### Page excerpt ###

# Crete in May



## Mar-deeb (May 23, 2007)

Hi All

I'm going to Crete at the end of may (Best man at my fiends wedding) and would like take my bike if there are any decent trails? Anybody have any good ideas? I will be staying at the Perle resort which is on the Akrotiri peninsula some 15Km from the port of Chania. Looking for swoopy Singletrack stuff.


----------



## EpicEm (Nov 4, 2005)

Try contacting this guy in Rethymno.
ODYSEAS THE CYCLIST [email protected]

Emily


----------



## rockrock (Dec 23, 2004)

hey guys, i'll be in athens in june! we will spend a week in crete, but i'm thinking about taking my roadbike.
does anyone have any feedback?
thanks, rocky


----------



## EpicEm (Nov 4, 2005)

Hi Rocky
I've been away for a fews days. I'm back now and have replied to your PM.
ATB
Em


----------



## primoz (Jun 7, 2006)

You should be fine with road bike as far as road conditions on Crete are concerned. But to be honest, there's no way I would go with bike on those roads. People drive like lunatics, and you should be pretty luck to survive that. But that's just my opinion from this what I saw there during holidays in July few years back.


----------

###

-- Challenge A --
Please lay out the rows from the line with "Given: Click the Item # 1503 text" to the line with "tap(85, 494)", both included, as a JSON list of strings with one string per line and blank lines omitted.
The rows that come next are unrelated to the forum thread.

### Given data ###

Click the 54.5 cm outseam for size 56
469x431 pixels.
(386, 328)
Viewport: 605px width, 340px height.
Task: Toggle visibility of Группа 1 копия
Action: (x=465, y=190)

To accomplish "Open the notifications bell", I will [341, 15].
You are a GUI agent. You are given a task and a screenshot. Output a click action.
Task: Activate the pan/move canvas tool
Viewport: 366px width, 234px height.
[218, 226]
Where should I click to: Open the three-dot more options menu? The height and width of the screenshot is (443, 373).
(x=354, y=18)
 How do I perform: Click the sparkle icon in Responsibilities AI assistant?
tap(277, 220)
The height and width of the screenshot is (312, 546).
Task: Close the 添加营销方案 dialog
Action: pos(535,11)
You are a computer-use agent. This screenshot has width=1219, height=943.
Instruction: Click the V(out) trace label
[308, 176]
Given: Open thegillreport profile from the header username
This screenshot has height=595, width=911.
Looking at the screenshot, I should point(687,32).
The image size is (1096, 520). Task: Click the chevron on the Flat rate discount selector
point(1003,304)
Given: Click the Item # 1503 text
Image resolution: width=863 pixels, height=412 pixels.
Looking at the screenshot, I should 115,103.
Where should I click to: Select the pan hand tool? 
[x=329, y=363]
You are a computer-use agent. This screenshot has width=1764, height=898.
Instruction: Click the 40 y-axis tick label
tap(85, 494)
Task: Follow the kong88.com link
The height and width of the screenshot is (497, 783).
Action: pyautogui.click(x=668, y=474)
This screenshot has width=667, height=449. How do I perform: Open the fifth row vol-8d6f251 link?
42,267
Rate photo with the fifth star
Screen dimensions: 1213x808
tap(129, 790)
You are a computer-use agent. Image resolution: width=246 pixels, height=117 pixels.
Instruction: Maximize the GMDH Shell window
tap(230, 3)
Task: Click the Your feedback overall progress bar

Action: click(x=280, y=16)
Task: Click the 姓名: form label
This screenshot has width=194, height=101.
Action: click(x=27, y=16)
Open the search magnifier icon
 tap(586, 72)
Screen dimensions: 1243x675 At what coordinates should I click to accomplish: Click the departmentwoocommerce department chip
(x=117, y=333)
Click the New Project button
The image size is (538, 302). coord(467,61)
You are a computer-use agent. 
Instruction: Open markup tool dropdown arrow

###

-- Challenge B --
In the forum thread, which resort is Mar-deeb staying at in Crete?

-- Task response A --
[
  "Given: Click the Item # 1503 text",
  "Image resolution: width=863 pixels, height=412 pixels.",
  "Looking at the screenshot, I should 115,103.",
  "Where should I click to: Select the pan hand tool? ",
  "[x=329, y=363]",
  "You are a computer-use agent. This screenshot has width=1764, height=898.",
  "Instruction: Click the 40 y-axis tick label",
  "tap(85, 494)"
]

-- Task response B --
The Perle resort, on the Akrotiri peninsula.